Brief: Starting with the first row and stopping after the line that contains "point(54,47)", write the rows out again with "dropdown" changed to "menu" and nothing else altered. Leave the pictures out of your answer.
**** Record set
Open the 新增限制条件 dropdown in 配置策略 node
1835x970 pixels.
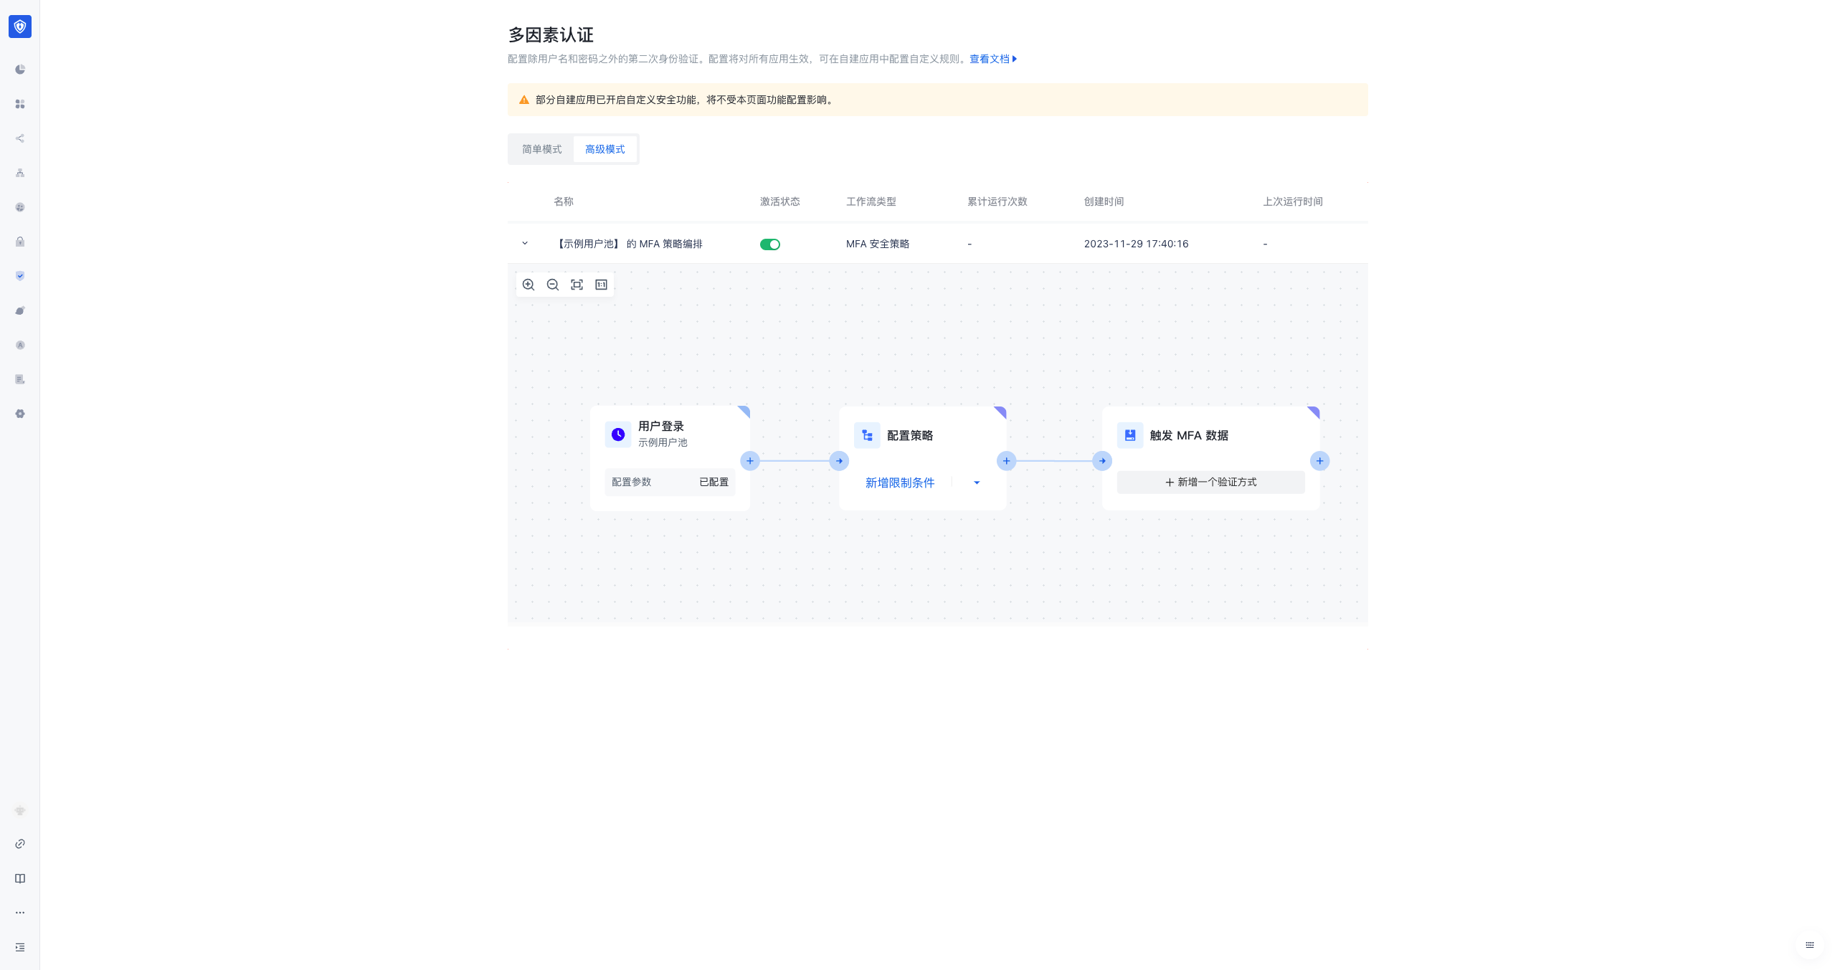900,482
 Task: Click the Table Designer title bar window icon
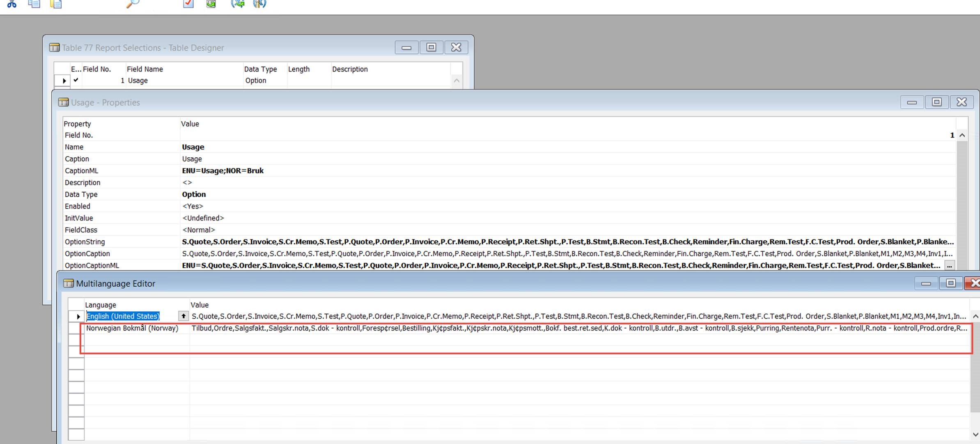point(54,47)
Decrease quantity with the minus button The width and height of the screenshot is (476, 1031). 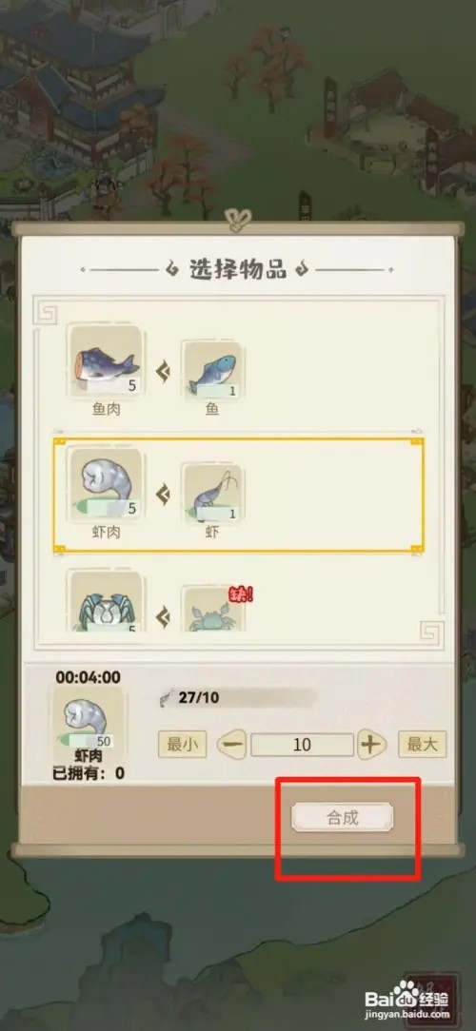(231, 745)
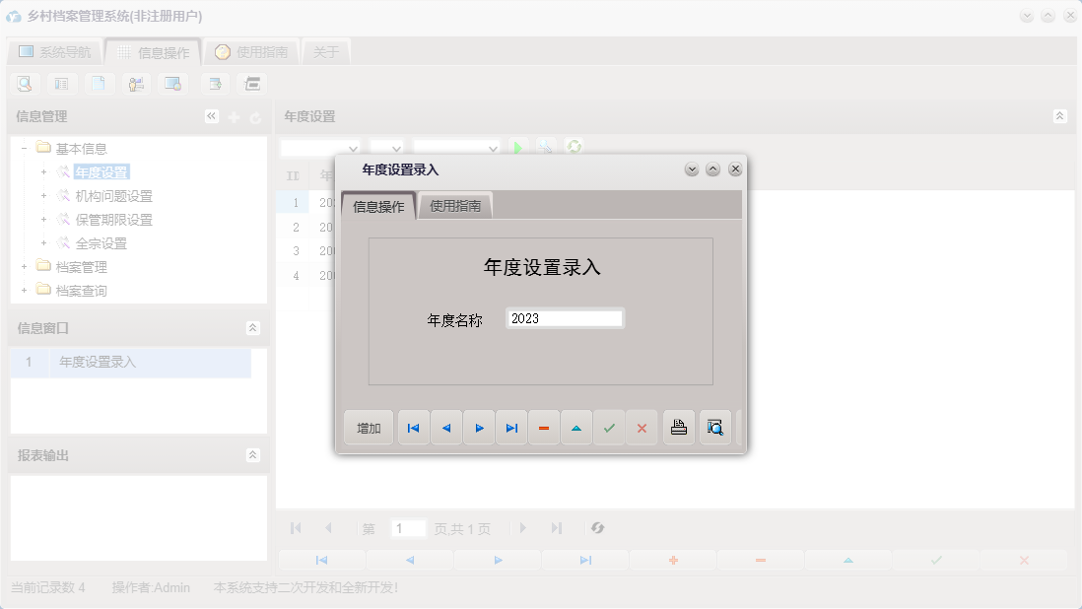The height and width of the screenshot is (609, 1082).
Task: Cancel entry with the red X icon
Action: tap(642, 427)
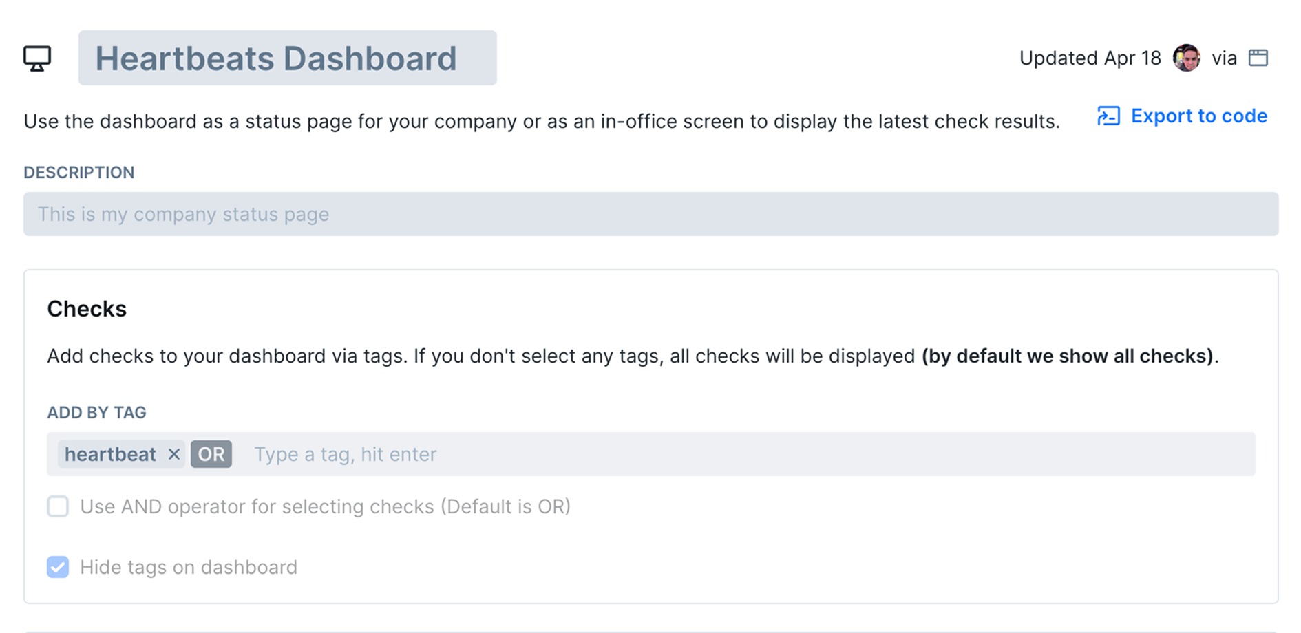The width and height of the screenshot is (1301, 633).
Task: Click the terminal icon beside Export to code
Action: click(x=1108, y=116)
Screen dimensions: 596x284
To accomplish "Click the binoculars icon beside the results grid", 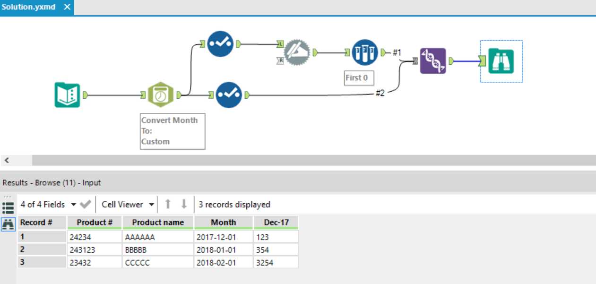I will click(8, 224).
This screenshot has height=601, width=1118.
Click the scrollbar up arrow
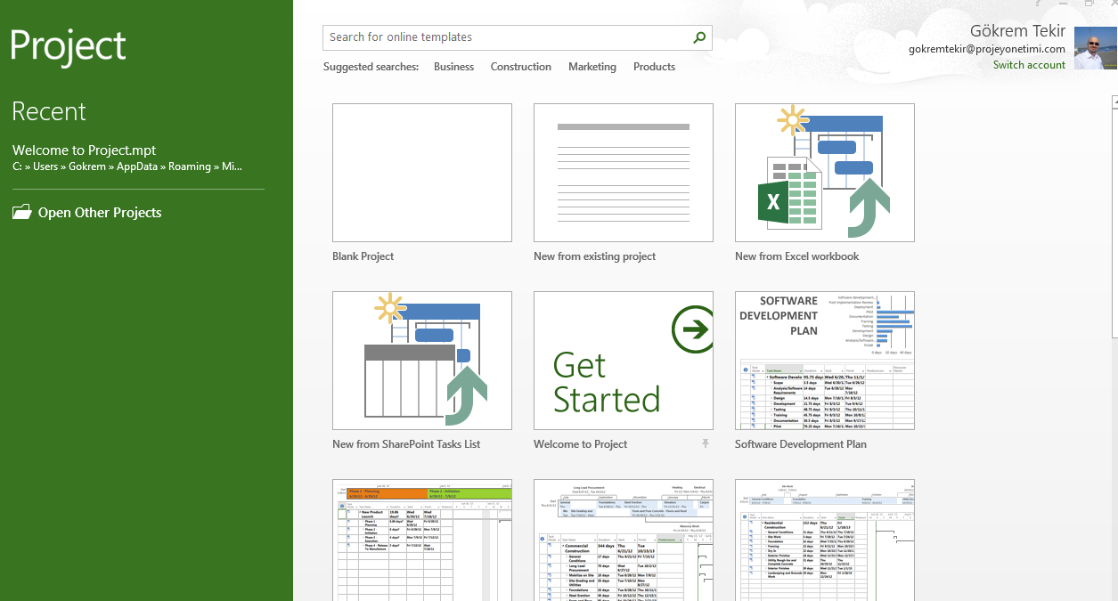[x=1114, y=102]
********
Exercise result:
Open the 新增限制条件 menu in 配置策略 node
1835x970 pixels.
900,482
 Task: Click the Table Designer title bar window icon
point(54,47)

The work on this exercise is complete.